Hello, and welcome to another episode of Crushing Comics! I’m your host Peter and this is the show where I fall in love
with my comic book collection all over again …
… but I have a special treat today, because an order of books from the states has arrived here in New Zealand. So, we’re
gonna crack this open and see what new books are joining the collection.
I ordered this order on October 3rd from InStockTrades and it winged its way here. Let me tell you, man, one of the
things that I’m learning about living outside of America in general – but especially living all the way around the world from America – the amount of consumer choice in America is just amazing.
Like, the amount of things you can choose from and how quickly you can get them shipped, how cheap they are …
just incredible! There might be points in America where you’re like, “Oh I can’t get this one imported book or a certain kind of food or something,” but let me tell you: it’s totally different anywhere else.
I’m paying, like, a third of how much I’m paying for these books just to get them here. Crazy!
So let’s see what’s in the box! I have no recollection at this point of what’s in here or why I ordered it. Oh, this is fun, okay. All right.

......

[Set exercise 1]
Edit the lines of the listing starting at the one containing "Task: Expand the GE02 port row" and ending at the one containing "will [x=422, y=191].", replacing "Screen dimensions" with "Viewport size" and leaving everything else unchanged.

[Data extract]
......

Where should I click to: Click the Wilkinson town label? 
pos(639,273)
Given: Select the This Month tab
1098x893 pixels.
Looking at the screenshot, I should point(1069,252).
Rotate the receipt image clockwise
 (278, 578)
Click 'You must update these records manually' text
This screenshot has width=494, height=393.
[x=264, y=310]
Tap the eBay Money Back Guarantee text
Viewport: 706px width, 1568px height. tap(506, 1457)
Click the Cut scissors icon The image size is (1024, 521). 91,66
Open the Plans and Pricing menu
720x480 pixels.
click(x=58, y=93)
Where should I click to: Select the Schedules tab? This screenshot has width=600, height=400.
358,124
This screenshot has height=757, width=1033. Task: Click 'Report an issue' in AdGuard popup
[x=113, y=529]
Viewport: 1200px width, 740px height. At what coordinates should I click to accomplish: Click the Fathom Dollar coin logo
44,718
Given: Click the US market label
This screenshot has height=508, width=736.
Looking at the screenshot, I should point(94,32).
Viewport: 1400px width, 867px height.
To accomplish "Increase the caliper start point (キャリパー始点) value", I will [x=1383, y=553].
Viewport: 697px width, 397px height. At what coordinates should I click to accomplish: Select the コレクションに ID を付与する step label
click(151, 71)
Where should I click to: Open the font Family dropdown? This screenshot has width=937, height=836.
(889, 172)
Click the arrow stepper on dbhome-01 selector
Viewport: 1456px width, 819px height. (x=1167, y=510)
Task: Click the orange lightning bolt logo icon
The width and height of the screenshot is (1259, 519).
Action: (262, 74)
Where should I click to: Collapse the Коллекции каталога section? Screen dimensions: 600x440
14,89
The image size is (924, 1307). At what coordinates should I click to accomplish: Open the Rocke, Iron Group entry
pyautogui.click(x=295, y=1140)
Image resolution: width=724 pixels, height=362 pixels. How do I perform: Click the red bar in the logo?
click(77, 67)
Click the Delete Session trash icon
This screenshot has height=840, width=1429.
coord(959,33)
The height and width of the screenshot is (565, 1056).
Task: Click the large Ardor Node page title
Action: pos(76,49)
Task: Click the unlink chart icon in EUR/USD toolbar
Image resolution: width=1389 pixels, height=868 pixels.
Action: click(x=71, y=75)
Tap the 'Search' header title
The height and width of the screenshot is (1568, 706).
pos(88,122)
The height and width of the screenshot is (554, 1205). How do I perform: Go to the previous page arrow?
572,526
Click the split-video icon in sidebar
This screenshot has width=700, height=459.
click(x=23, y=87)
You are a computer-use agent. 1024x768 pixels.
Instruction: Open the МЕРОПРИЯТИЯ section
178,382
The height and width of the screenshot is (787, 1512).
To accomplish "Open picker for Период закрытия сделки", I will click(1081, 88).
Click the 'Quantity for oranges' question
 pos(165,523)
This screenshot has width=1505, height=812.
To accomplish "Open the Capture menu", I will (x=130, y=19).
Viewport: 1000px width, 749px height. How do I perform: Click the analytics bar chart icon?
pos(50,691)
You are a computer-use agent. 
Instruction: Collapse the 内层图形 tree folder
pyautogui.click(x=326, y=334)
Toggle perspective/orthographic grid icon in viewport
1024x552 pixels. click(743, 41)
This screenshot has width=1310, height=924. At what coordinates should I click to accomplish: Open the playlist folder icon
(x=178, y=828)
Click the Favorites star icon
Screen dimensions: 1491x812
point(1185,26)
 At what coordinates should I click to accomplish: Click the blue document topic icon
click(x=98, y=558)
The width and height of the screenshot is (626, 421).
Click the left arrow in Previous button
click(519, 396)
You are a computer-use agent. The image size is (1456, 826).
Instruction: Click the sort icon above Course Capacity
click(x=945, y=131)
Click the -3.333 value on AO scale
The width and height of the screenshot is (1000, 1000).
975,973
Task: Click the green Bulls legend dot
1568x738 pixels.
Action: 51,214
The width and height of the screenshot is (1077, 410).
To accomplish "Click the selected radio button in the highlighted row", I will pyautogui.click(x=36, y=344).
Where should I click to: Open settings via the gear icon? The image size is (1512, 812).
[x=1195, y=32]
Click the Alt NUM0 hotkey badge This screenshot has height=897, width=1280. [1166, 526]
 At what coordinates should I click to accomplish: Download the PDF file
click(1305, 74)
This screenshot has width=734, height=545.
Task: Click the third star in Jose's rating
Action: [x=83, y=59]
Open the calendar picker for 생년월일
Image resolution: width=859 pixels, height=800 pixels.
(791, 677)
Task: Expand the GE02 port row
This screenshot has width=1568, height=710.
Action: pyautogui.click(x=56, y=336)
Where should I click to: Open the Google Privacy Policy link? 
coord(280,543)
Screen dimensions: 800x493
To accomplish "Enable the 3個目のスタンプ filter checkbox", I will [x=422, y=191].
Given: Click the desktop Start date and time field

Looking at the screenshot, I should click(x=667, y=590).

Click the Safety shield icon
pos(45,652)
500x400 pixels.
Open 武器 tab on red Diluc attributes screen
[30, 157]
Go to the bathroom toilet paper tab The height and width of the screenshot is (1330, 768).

......

[Set exercise 2]
Reproduce word for word the part of the Crushing Comics transcript starting at "I ordered this" and ending at "okay. All right.".

[Right answer 1]
Task: Expand the GE02 port row
This screenshot has width=1568, height=710.
Action: pyautogui.click(x=56, y=336)
Where should I click to: Open the Google Privacy Policy link? 
coord(280,543)
Viewport size: 800x493
To accomplish "Enable the 3個目のスタンプ filter checkbox", I will [x=422, y=191].

[Right answer 2]
I ordered this order on October 3rd from InStockTrades and it winged its way here. Let me tell you, man, one of the
things that I’m learning about living outside of America in general – but especially living all the way around the world from America – the amount of consumer choice in America is just amazing.
Like, the amount of things you can choose from and how quickly you can get them shipped, how cheap they are …
just incredible! There might be points in America where you’re like, “Oh I can’t get this one imported book or a certain kind of food or something,” but let me tell you: it’s totally different anywhere else.
I’m paying, like, a third of how much I’m paying for these books just to get them here. Crazy!
So let’s see what’s in the box! I have no recollection at this point of what’s in here or why I ordered it. Oh, this is fun, okay. All right.